PROBLEMA ASSEGNATO A: Riscrivi come elenco numerato tutte le righe dei record riportati più avanti, saltando quelle vuote. Escludi dalla risposta le immagini.

BRANO FORNITO:
.....

LA CORTE SUPREMA DI CASSAZIONE
SEZIONE PRIMA CIVILE
Composta dagli Ill.mi Sigg.ri Magistrati:
Dott. SCALDAFERRI Andrea – Presidente –
Dott. VANNUCCI Marco – Consigliere –
Dott. CARADONNA Lunella – Consigliere –
Dott. FIDANZIA Andrea – rel. Consigliere –
Dott. RUSSO Rita – Consigliere –
ha pronunciato la seguente:
ORDINANZA
sul ricorso 25590/2017 proposto da:
Fustellificio P.M. S.r.l., in persona del legale rappresentante pro tempore, nonché personalmente dei soci P.F., e Pu.Ma., domiciliati in Roma, Piazza Cavour, presso la Cancelleria Civile della Corte di Cassazione, rappresentati e difesi dagli avvocati Cimini Letizia, Ferrari Giuseppe, giusta procura in calce al ricorso;
– ricorrenti –
contro
M.M., in proprio e quale legale rappresentante dell’Immobiliare M. di M. M&C S.n.c., elettivamente domiciliati in Roma, Piazza di Villa Carpegna n. 43, press lo studio dell’avvocato Gregroris Marco, rappresentato e difeso dall’avvocato Formica Domenico, giusta procura in calce al controricorso;
– controricorrente –
avverso la sentenza n. 944/2017 della CORTE D’APPELLO di ANCONA, pubblicata il 15/06/2017.
FATTI DI CAUSA
I coniugi Pu.Ma. e P.F., da un lato, e i coniugi M.M. e E.A., dall’altro, detenevano il 100% del capitale (25% per ciascun socio) della “s.r.l. Fustellificio P.M.”, società che produce “fustelle” per calzature, e della “Fustellificio PM di M., Pu. & C. s.n.c.”, che svolgeva attività immobiliare.
Avendo i soci maturato l’intenzione di sciogliere i rispettivi vincoli societari, in vista del trasferimento delle quote, hanno stipulato nell’agosto 2003 una scrittura privata, denominata “scrittura privata contratto preliminare di cessione di quote sociali” con cui i coniugi M. – E. si impegnavano ad acquisire l’intero capitale sociale della “Fustellicifio PM di M., Pu. & C s.n.c.” e correlativamente a cedere le loro quote della “s.r.l. Fustellificio P.M.” ai coniugi Pu. – P., i quali si impegnavano a versare ai primi, a conguaglio dell’intera operazione, la somma di Euro 460.000,00.

.....

DATI DEL COMPITO:
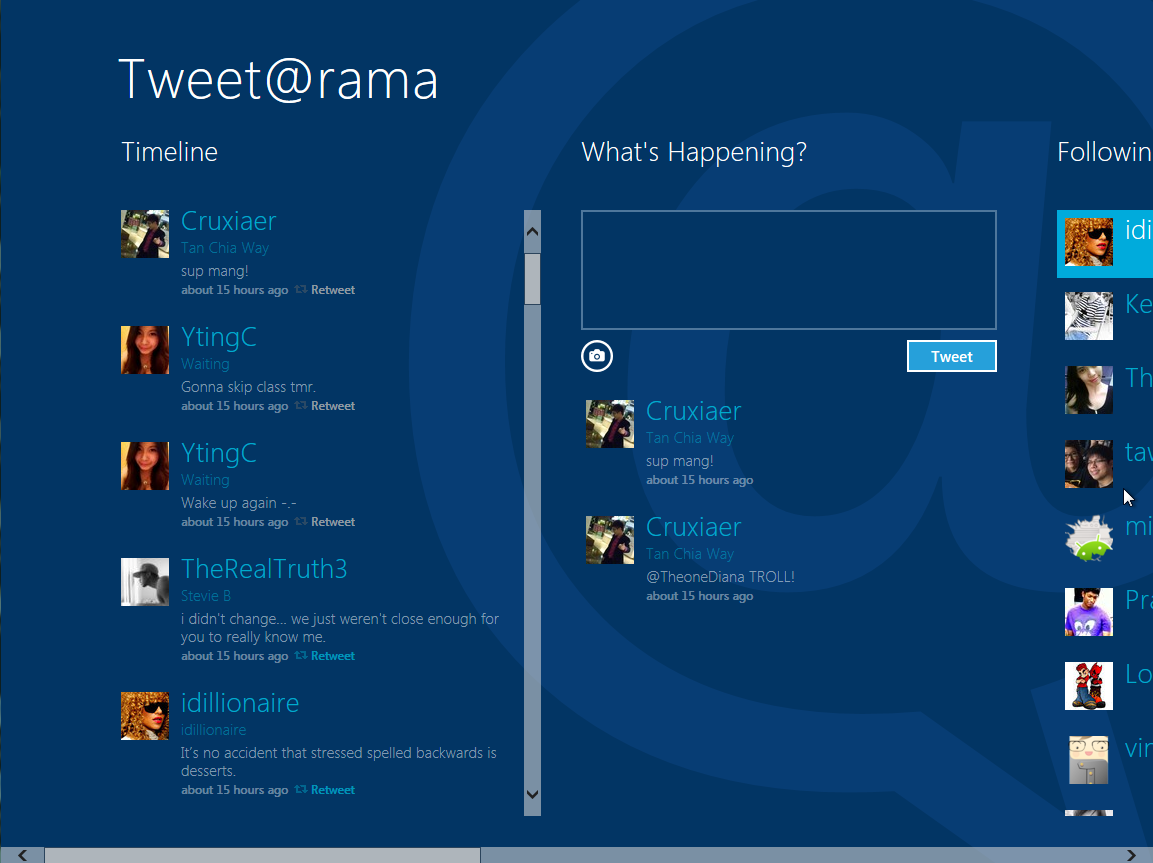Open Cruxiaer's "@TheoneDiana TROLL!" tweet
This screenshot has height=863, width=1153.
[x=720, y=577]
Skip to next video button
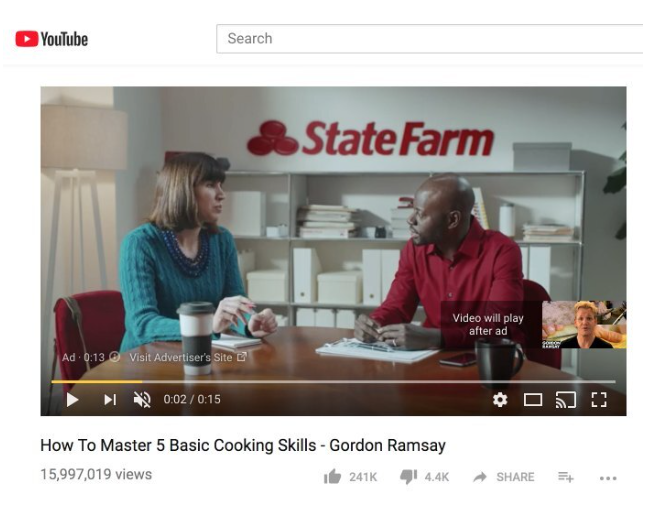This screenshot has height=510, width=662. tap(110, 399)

.....

PROBLEMA ASSEGNATO B: Nel brano fornito, quale somma si impegnavano a versare i coniugi Pu. – P. a conguaglio dell'intera operazione?

RISPOSTA ALL'ESERCIZIO A:
1. Open Cruxiaer's "@TheoneDiana TROLL!" tweet
2. This screenshot has height=863, width=1153.
3. [x=720, y=577]
4. Skip to next video button
5. This screenshot has height=510, width=662. tap(110, 399)

RISPOSTA ALL'ESERCIZIO B: La somma di Euro 460.000,00.